Now, allow me to press home THIS OBLIGATION: WHY SHOULD WE REMEMBER POOR? I shall not urge it upon the ground of common philanthropy and charity, that were a too mean and low way of addressing Christian men, although even they perhaps might be benefited by it. I shall urge it in another way. “Remember the poor,” because they are your Lord’s brethren.
Remember, beloved, the blood of Jesus runs in the veins of poor saints they are his relatives, they are his friends, and if that move thee not, remember they are thy friends too. They are thy brethren if thou art a child of God; they are allied to thee; if they are sons of God, so art thou, and they are brethren of thine. What! let thy brother starve? If thou canst, wilt thou not relieve thy brother’s necessity, not shield him from the cold, not ward off hunger, not provide for his needs? Oh! I know thou lovest Jesus I know thou lovest the friends of Jesus and I know thou lovest thine own family and, therefore, thou wilt love thy poor brethren, wilt thou not? I know thou writ, thou wilt relieve them.

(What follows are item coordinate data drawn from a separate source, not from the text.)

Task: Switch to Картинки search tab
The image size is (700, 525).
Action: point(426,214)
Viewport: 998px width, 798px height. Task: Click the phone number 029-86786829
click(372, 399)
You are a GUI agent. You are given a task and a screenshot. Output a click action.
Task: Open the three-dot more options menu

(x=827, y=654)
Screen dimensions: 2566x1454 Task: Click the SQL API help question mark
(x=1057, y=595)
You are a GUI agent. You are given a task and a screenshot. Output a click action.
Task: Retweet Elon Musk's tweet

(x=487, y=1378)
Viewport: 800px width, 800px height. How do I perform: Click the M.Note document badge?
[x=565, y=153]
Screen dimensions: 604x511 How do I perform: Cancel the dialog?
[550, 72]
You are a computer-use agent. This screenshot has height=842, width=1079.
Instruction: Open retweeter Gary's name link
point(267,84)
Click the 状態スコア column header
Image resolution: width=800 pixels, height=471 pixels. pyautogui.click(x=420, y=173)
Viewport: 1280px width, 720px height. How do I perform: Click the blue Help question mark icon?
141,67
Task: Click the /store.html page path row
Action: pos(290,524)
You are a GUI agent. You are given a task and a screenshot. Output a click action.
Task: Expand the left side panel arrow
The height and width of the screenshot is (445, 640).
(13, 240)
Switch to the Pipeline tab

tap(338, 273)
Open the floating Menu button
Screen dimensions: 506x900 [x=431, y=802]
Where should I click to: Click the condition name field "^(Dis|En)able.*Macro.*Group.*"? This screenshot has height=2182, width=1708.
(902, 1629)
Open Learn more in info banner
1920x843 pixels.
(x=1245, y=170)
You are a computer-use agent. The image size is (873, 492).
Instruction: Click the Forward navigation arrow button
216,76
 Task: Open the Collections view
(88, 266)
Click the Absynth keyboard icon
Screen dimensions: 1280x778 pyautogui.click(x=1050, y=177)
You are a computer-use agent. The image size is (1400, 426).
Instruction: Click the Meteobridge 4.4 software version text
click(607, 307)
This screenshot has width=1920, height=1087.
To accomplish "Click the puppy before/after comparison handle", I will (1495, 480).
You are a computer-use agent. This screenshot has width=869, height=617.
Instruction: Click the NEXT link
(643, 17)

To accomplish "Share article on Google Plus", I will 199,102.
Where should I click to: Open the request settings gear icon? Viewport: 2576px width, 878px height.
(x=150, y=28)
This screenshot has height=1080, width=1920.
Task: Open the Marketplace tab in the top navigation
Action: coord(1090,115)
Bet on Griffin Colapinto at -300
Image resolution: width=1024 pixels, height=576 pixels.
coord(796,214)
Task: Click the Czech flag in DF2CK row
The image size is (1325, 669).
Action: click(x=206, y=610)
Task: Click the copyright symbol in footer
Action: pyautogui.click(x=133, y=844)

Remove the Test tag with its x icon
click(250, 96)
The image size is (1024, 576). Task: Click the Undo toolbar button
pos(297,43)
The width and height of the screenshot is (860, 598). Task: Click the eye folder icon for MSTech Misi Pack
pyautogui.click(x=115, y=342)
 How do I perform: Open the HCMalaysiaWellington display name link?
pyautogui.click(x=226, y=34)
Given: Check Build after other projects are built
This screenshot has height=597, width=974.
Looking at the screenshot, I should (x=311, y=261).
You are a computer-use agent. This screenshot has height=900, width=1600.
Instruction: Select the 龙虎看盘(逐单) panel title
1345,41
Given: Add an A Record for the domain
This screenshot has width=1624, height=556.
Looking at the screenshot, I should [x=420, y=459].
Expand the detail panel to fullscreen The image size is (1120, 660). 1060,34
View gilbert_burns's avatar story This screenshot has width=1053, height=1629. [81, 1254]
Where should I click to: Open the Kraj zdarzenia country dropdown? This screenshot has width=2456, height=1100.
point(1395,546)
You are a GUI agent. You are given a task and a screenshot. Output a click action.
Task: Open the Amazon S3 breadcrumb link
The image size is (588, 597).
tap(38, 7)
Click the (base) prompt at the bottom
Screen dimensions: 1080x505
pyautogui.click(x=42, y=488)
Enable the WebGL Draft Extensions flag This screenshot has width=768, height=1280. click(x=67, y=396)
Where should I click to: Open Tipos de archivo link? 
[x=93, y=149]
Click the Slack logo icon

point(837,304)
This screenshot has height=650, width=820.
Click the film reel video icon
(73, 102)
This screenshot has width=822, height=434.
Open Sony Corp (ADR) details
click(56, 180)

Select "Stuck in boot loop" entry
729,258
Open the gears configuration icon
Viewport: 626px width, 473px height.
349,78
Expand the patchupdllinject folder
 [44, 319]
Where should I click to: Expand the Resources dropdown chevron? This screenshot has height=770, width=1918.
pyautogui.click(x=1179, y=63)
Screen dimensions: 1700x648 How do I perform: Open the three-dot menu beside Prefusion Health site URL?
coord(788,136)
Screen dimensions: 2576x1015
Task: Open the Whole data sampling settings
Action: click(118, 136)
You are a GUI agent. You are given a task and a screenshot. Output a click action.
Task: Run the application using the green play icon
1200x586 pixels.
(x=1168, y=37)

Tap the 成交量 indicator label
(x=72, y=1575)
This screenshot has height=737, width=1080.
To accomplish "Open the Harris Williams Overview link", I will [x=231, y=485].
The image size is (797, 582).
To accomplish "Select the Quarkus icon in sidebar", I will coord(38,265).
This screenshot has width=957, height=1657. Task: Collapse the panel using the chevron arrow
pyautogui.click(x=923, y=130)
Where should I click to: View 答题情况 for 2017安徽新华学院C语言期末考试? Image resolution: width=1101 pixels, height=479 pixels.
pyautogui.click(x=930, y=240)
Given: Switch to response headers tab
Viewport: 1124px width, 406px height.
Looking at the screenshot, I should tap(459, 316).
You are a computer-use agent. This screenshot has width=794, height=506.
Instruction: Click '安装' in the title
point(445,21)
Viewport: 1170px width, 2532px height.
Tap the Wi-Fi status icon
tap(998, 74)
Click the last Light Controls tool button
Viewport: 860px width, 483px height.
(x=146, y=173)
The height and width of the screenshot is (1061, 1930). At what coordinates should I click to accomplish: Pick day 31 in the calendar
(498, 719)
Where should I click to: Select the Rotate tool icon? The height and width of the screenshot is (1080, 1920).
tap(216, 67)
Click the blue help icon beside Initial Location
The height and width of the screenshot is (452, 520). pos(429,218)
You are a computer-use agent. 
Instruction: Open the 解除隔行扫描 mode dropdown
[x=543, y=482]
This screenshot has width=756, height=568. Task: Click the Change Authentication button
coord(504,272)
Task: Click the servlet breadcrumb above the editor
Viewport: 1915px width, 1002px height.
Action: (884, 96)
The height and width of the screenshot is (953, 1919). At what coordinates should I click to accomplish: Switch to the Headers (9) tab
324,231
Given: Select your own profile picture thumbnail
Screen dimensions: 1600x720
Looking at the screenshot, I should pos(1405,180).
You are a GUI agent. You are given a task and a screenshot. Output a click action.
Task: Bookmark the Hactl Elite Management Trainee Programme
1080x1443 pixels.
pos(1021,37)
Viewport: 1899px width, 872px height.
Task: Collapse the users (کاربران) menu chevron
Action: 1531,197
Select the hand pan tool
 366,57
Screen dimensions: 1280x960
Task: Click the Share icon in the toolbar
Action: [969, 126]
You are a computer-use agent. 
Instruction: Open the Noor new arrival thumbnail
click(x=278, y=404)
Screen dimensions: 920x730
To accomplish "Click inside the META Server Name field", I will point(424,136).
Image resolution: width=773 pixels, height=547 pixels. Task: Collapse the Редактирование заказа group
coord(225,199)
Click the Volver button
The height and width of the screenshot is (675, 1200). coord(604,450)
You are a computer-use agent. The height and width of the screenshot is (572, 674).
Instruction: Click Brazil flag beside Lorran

Remember, too, that thou thyself mayst be like thy poor brother ere long, therefore, take heed that thou despise him not, for someone will despise thee. Oh! think thee that all thou hast God has lent thee, He may take it all from thee if He pleases, and if He seeth that thou makest an ill use of it, perhaps He will take it from thee now. Full many a man has lost his wealth by God’s righteous judgment for his misuse of it. Thou art God’s steward, wilt thou cheat him? He has given thee his wealth to distribute to the poor; wilt thou not supply their needs out of what He hath given thee? Yes, surely thou wilt; I cannot believe thou wilt turn them away, so long as thou hast aught wherewith to relieve them, but wilt share what thou hast with them.
Remember, if thou dost not relieve them, thou givest great and grave suspicion that thou lovest not Christ, for if ye love not Christ’s people, how can it be that ye are His disciples, since it is the mark, “By this shall all men know that ye are my disciples, if ye love one another;” and how can ye love, where ye have, and give not where God hath made you rich, and yet you do not bestow? Gravely ye give cause to doubt that the love of God is in you, if the love of the brethren is not in you also. Oh! remember, when thou givest, God can give thee more. Thou hast lost nothing! thou hast put it in another purse, and God may hand it back to thee in larger measure yet.
Men lose nothing by what they give to God’s saints. It would often be a heavenly investment if they bestowed it upon God’s family; but if they retain it, God hath other means to make them poor, if they will not give to His cause. John Bunyan tells of a man who had a roll of cloth, and the more he cut from it, the more he had; and he says, in his rhyming way,—
“A man there was, though some did count him mad,
The more he cast away, the more he had.”
May God give a blessing to you in remembering the poor.